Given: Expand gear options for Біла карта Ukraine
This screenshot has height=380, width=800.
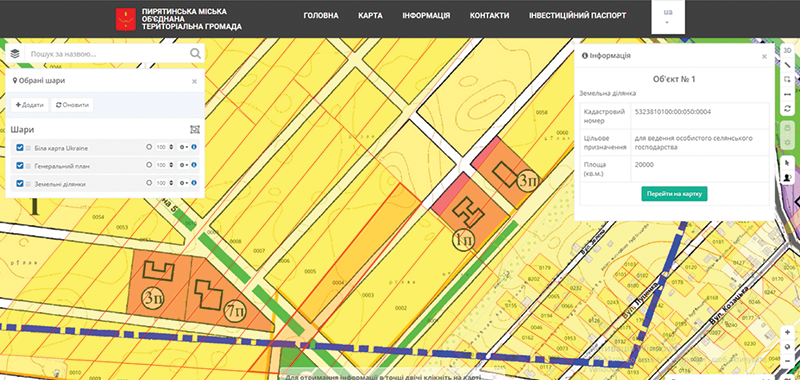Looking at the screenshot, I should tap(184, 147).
* * *
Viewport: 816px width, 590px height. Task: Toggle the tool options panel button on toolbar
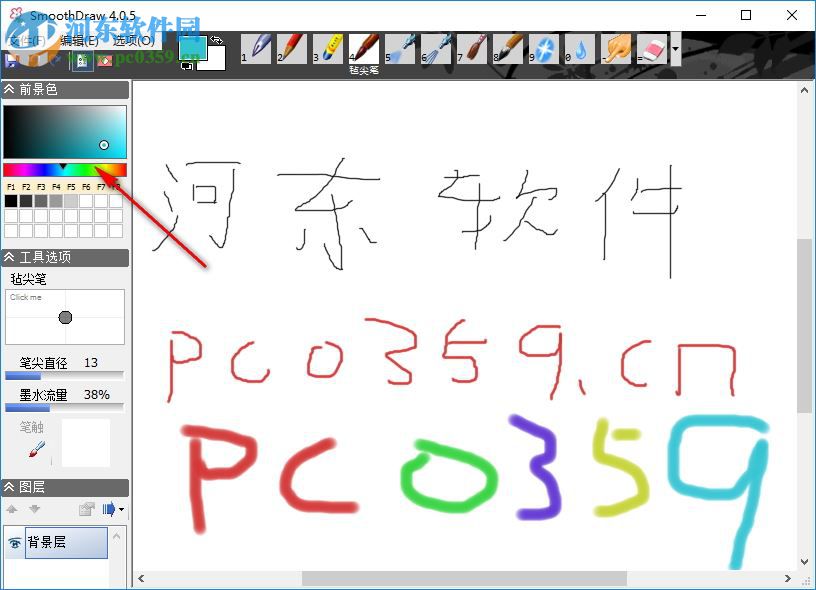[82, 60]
==
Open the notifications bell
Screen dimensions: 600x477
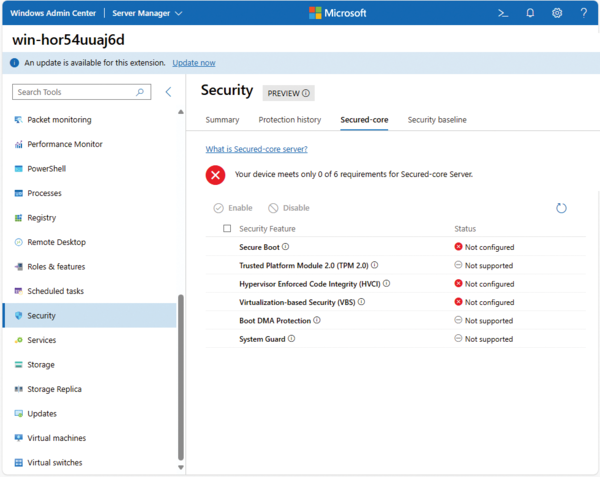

▸ **Task goal**
In the entries above, the lines from the one bearing "Open the notifications bell" up to and including the one bearing "Screen dimensions: 600x477" should be transcribed exactly; no other line is wanted.

▸ **Written answer**
Open the notifications bell
Screen dimensions: 600x477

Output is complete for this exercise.